(Task input begins)

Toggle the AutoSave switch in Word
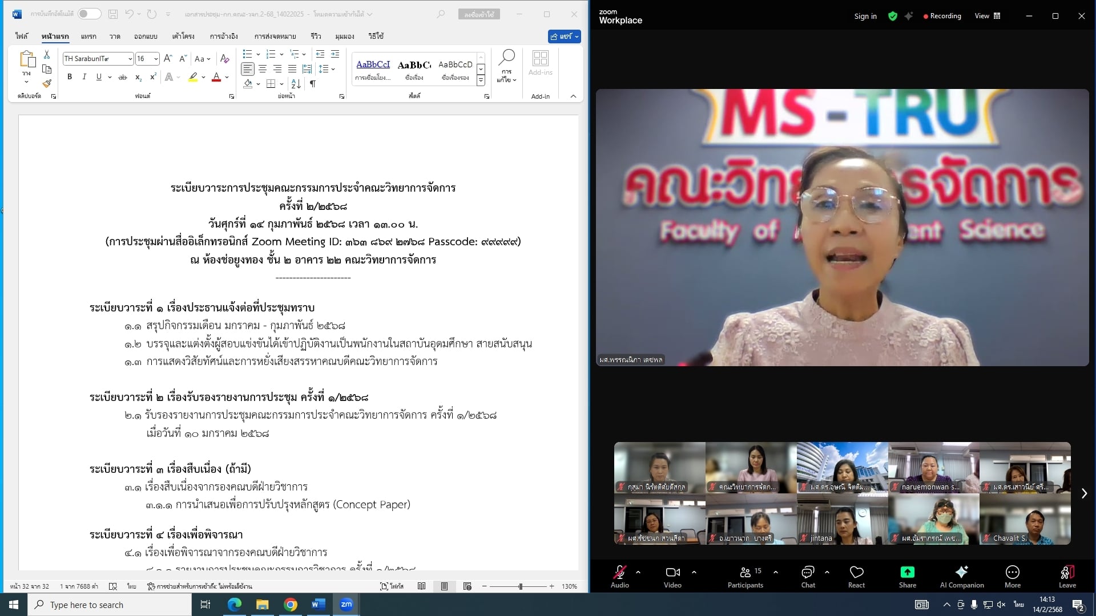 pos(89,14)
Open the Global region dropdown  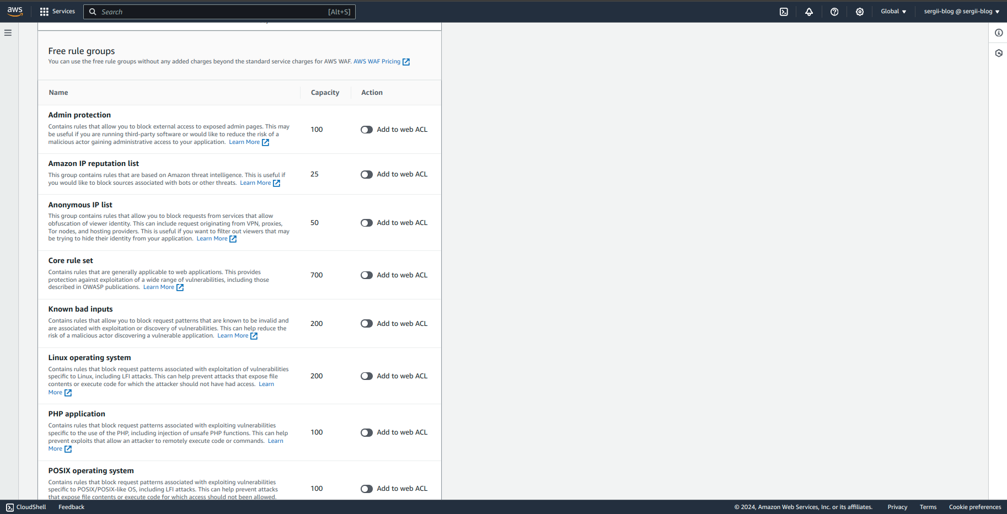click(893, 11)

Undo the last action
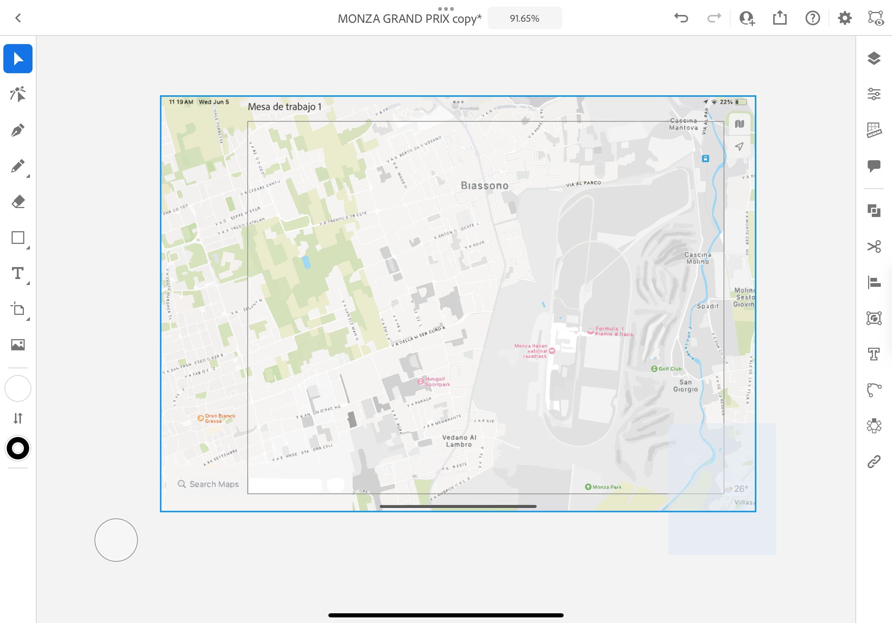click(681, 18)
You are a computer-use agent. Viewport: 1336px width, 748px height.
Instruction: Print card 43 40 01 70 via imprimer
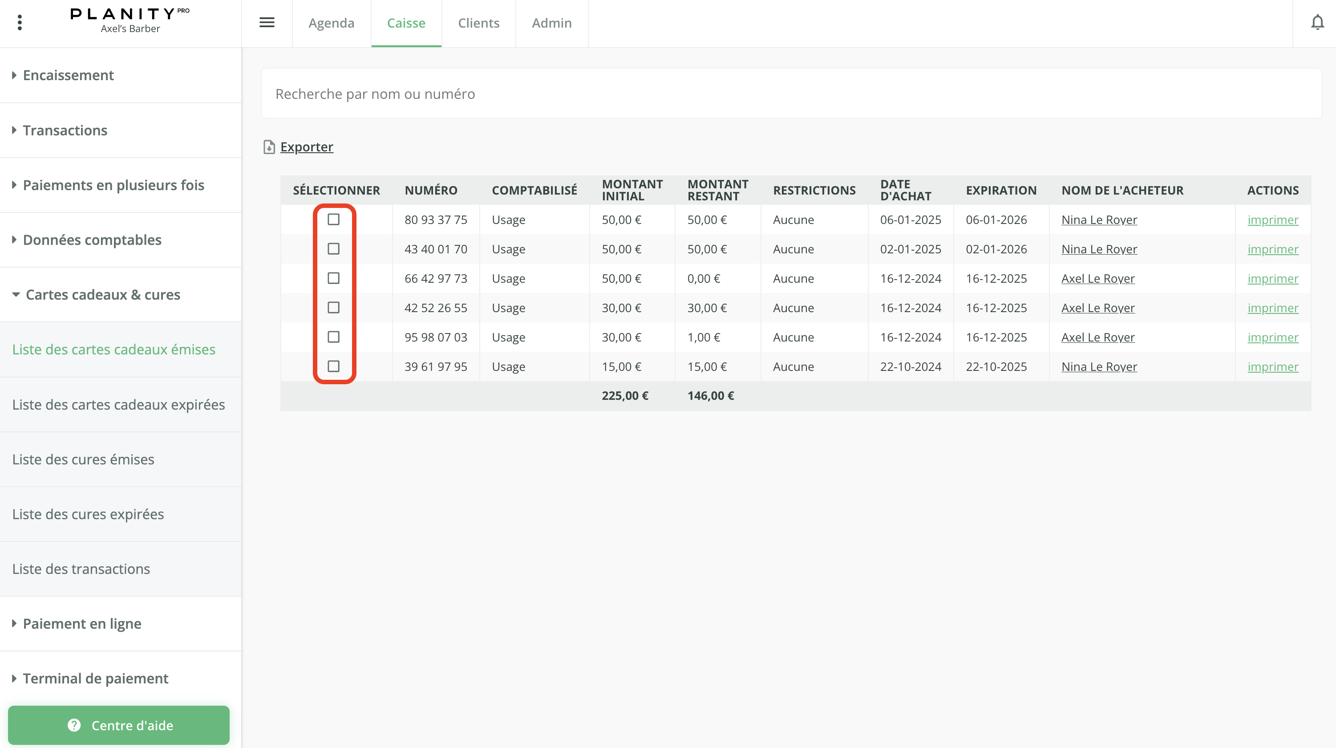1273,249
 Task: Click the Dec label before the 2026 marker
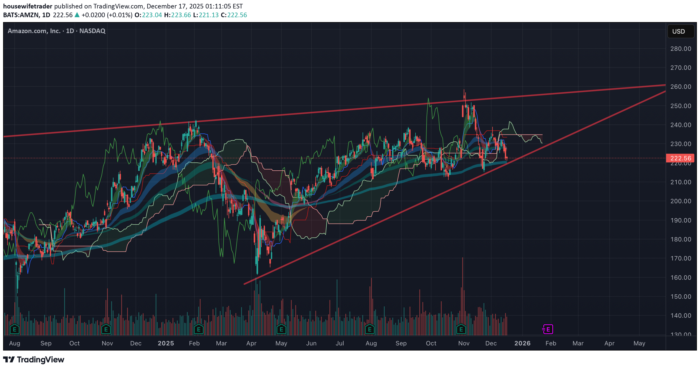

(Task input ends)

Please leave out the pictures while you copy exactly the lines from the one containing "Undo the last action" through the end of the records.

Undo the last action
click(681, 18)
You are a computer-use agent. Viewport: 1336px width, 748px height.
Instruction: Print card 43 40 01 70 via imprimer
1273,249
 Task: Click the Dec label before the 2026 marker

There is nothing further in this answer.